Ana Lorena Nuñez
Lejos de ser algo inerte, el arte funciona como una conversación emocional que transforma lo personal en compartido. Es un vínculo que trasciende lo físico para
fusionar la subjetividad del autor con la experiencia de quien observa. Al acercarnos al trabajo de la guatemalteca Ana Lorena Núñez, descubrimos una
propuesta que indaga en los hilos que tejen nuestra existencia, centrando su mirada en los matices de la identidad femenina. Es un proceso de introspección donde el individuo se manifiesta de forma integral, exponiendo desde su faceta más sublime hasta su lado más sombrío, sin olvidar esa vulnerabilidad que normalmente queda en la sombra. Ha incursionado también en el arte pop, construyendo lenguajes propios sobre una base de formas preestablecidas.
Tras formarse como diseñadora gráfica en la Universidad Rafael Landívar de Guatemala, Ana Lorena perfeccionó su técnica en prestigiosas instituciones de
Estados Unidos.
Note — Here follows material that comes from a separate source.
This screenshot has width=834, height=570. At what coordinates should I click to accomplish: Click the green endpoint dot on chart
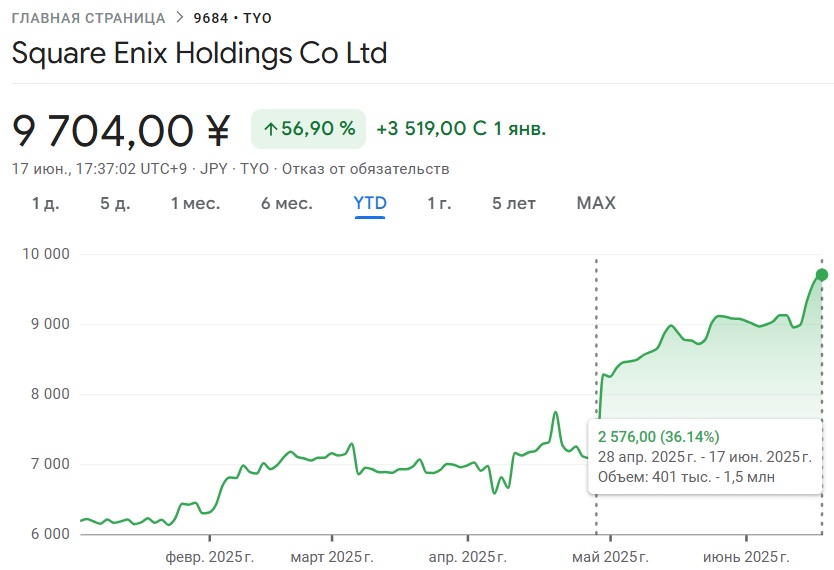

El conocimiento de disciplinas como el acrílico, los procesos de ferrotipo y transferencias, junto con la especialización en fotografía y encáustica, le han permitido proyectar su visión artística a través de una versátil gama de medios. Con el uso de fotografía intervenida, dibujo, objetos y collage sobre soportes como metal, madera y plexiglás, la artista articula imágenes figurativas y conceptuales; cada pieza tiene su identidad, pero todas se funden en una sola narrativa para expresar lo que realmente quiere transmitir. Núñez logra con un dominio pleno de su lenguaje simbólico, que la emoción trascienda hacia una estética contemporánea, fruto de su labor de investigación constante y de la coherencia visual.
La artista ha participado en numerosas exposiciones colectivas e individuales a lo largo de su trayectoria. Su presencia en galerías y eventos internacionales en Guatemala, El Salvador, Honduras, en varias ciudades de Estados Unidos, Londres, París, son muestra de su crecimiento artístico. Ha recibido notables reconocimientos a nivel nacional e internacional, destacando el premio Manuel Belgrano en la V Bienal Internacional de Arte Contemporáneo de Argentina que recibió en 2022, por haber presentado la obra más emblemática de toda la muestra. La creación artística de Ana Lorena es parte de colecciones privadas en Guatemala, Costa Rica, Estados Unidos, Inglaterra y Guinea Ecuatorial; además de pertenecer a la colección Institucional del
Banco G&T Continental en Guatemala y a la colección Imago Mundi de Luciano Benneton, Italia.